◆ Work to be completed
Render the rows starting at the line containing "Given: Click the number 1 blue badge" and ending at the line containing "This screenshot has width=564, height=318." as a Markdown table with the columns Number and Record line, leaving out blank lines.

** Begin Exercise materials **

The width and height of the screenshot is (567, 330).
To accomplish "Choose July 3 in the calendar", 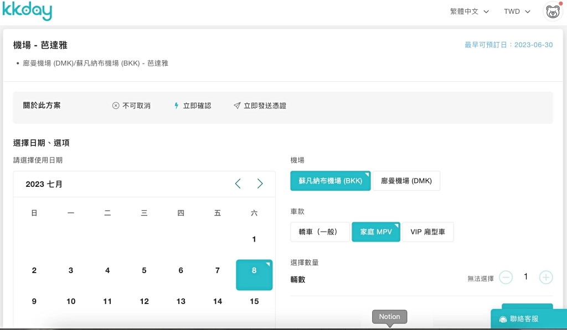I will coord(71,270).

** End Exercise materials **
** Begin Exercise materials **

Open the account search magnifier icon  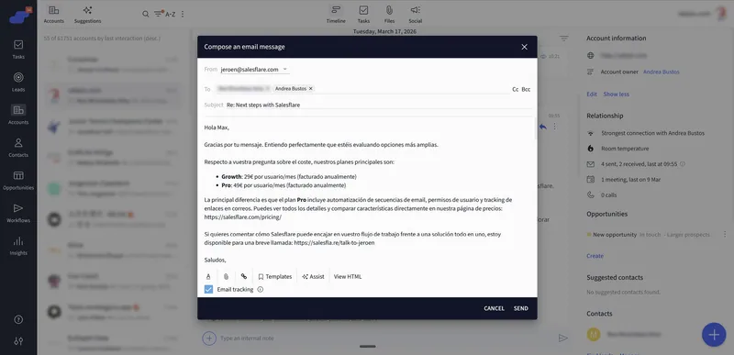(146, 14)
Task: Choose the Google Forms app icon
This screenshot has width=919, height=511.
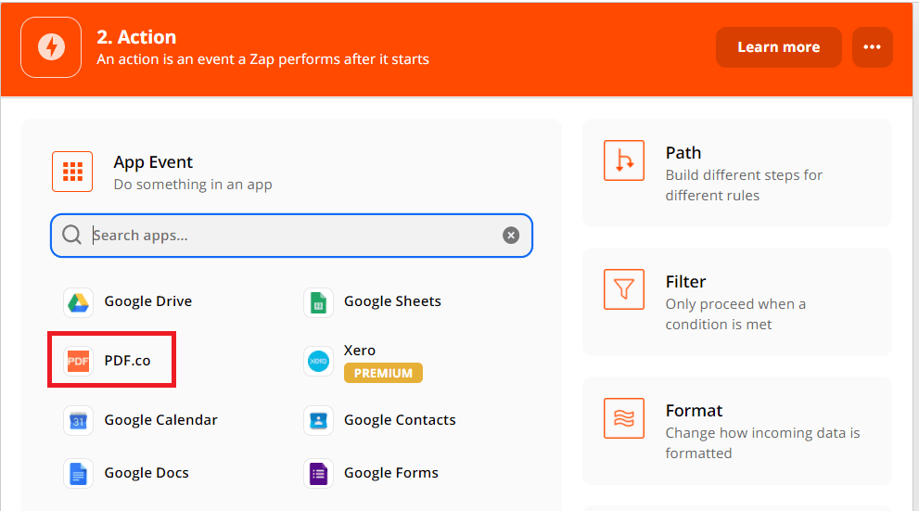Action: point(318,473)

** End Exercise materials **
** Begin Exercise materials **

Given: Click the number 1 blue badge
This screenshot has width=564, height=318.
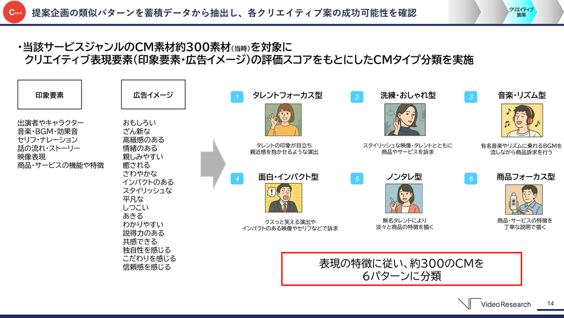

** End Exercise materials **

◆ Finished answer
| Number | Record line |
|---|---|
| 1 | Given: Click the number 1 blue badge |
| 2 | This screenshot has width=564, height=318. |